» Document passage
They are already pretty worthless as far as air travel goes in my experience. Airtag indicated my bag was on the tarmac at the first airport pretty much until it dropped in front of me in the baggage carriage at the last airport. Effectively it gives me zero information I didn't have already from the old analog method of using ones eyes and following up with airline staff.


Their utility is directly tied to how many Apple devices with gps and data are in close proximity to them.

I get significantly better responsiveness from them at an Australian airport or Singapore airport than I do at Bangkok airport. That doesn't mean they don't work, it just means it's unrealistic to expect minimum wage baggage handlers in Thailand to have an iPhone in their pocket.


What about baggage handlers at two major US hubs where this bag flew? Plus presumably an entire plane of iphones and that plane is certainly not a faraday cage.

» Information provided
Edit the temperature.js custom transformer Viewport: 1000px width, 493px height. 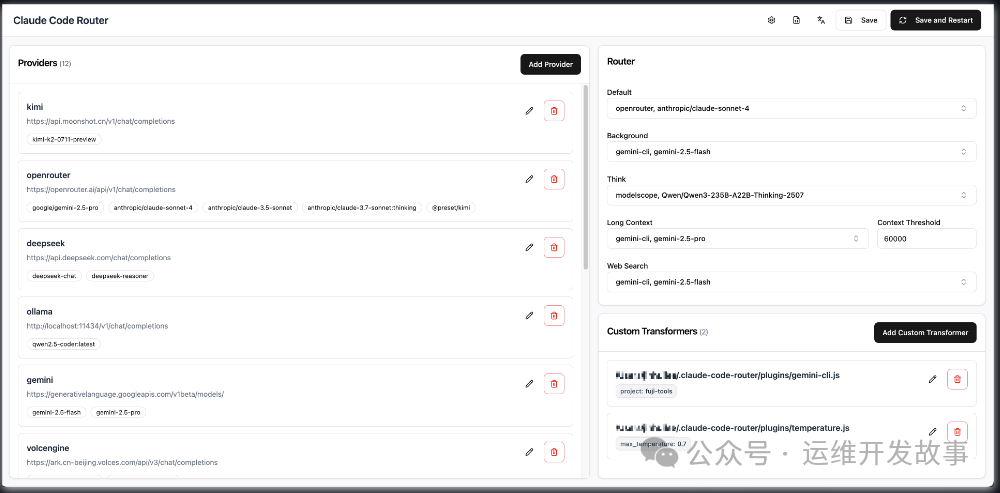click(x=932, y=431)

» Stated problem A
Translate this sentence from the AirTag discussion into Spanish: "Their utility is directly tied to how many Apple devices with gps and data are in close proximity to them."
» Stated problem B
Rewrite the AirTag discussion from "I get significantly" up to and including "in their pocket.", changing "Bangkok" to "Manila".
Answer using only the text above.

» Expected answer A
Su utilidad está directamente ligada a cuántos dispositivos Apple con GPS y datos hay muy cerca de ellos.

» Expected answer B
I get significantly better responsiveness from them at an Australian airport or Singapore airport than I do at Manila airport. That doesn't mean they don't work, it just means it's unrealistic to expect minimum wage baggage handlers in Thailand to have an iPhone in their pocket.